Introduction to Linux and Python

Key Points

Introducing the Shell
  • A shell is a program whose primary purpose is to read commands and run other programs.

  • The shell’s main advantages are its high action-to-keystroke ratio, its support for automating repetitive tasks, and its capacity to access networked machines.

  • The shell’s main disadvantages are its primarily textual nature and how cryptic its commands and operation can be.

Navigating Files and Directories
  • The file system is responsible for managing information on the disk.

  • Information is stored in files, which are stored in directories (folders).

  • Directories can also store other directories, which forms a directory tree.

  • cd path changes the current working directory.

  • ls path prints a listing of a specific file or directory; ls on its own lists the current working directory.

  • pwd prints the user’s current working directory.

  • whoami shows the user’s current identity.

  • / on its own is the root directory of the whole file system.

  • A relative path specifies a location starting from the current location.

  • An absolute path specifies a location from the root of the file system.

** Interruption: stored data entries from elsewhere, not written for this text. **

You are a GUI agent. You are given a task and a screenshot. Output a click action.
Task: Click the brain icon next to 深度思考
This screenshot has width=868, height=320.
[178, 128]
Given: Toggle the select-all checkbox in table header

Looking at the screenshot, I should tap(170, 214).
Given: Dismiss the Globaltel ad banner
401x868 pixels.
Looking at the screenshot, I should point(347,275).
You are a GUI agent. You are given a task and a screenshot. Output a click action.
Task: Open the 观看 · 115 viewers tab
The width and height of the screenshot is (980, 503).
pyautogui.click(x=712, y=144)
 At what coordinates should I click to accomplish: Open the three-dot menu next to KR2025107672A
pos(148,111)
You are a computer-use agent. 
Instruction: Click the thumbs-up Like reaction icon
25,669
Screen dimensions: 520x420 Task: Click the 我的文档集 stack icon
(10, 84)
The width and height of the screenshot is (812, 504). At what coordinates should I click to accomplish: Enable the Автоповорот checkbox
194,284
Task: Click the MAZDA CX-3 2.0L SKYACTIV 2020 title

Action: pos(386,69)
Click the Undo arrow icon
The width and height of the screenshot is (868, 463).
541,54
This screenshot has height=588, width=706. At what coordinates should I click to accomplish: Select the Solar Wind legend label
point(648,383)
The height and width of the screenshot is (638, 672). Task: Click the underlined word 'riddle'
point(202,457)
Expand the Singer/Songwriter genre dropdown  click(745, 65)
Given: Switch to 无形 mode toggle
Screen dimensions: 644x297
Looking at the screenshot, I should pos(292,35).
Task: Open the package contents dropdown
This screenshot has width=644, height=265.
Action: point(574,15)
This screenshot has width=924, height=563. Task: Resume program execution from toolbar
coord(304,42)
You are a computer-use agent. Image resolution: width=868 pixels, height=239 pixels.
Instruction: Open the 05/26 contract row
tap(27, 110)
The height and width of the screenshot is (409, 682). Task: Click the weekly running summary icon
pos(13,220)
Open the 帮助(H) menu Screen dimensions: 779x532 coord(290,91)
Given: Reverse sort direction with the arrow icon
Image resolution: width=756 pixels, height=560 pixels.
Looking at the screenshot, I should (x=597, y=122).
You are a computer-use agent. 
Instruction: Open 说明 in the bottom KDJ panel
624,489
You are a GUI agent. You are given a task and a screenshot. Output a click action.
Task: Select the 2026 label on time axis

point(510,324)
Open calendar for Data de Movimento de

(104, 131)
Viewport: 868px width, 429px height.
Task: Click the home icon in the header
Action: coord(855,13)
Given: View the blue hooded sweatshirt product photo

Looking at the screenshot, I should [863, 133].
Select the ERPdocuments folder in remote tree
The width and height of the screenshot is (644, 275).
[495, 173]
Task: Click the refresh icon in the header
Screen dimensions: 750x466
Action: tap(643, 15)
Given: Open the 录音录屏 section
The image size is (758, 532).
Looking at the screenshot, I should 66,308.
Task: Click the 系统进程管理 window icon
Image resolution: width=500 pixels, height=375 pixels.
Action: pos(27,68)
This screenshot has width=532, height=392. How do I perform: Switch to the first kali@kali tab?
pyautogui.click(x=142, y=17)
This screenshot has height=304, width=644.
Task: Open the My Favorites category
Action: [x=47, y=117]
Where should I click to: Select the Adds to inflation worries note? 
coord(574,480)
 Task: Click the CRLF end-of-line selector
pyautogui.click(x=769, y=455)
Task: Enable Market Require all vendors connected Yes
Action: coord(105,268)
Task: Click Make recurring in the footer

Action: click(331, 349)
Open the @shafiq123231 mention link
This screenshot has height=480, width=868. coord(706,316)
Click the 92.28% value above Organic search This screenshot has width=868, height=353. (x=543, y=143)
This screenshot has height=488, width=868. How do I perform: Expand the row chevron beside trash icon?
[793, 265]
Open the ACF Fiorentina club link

  • Directory names in a path are separated with ‘/’ on Unix, but ‘\’ on Windows.

  • ’..’ means ‘the directory above the current one’; ‘.’ on its own means ‘the current directory’.

  • Most files’ names are something.extension. The extension isn’t required, and doesn’t guarantee anything, but is normally used to indicate the type of data in the file.

  • Most commands take options (flags) which begin with a ‘-‘.

Working With Files and Directories
  • cp old new copies a file.

  • mkdir path creates a new directory.

  • mv old new moves (renames) a file or directory.

  • rm path removes (deletes) a file.

  • Use of the Control key may be described in many ways, including Ctrl-X, Control-X, and ^X.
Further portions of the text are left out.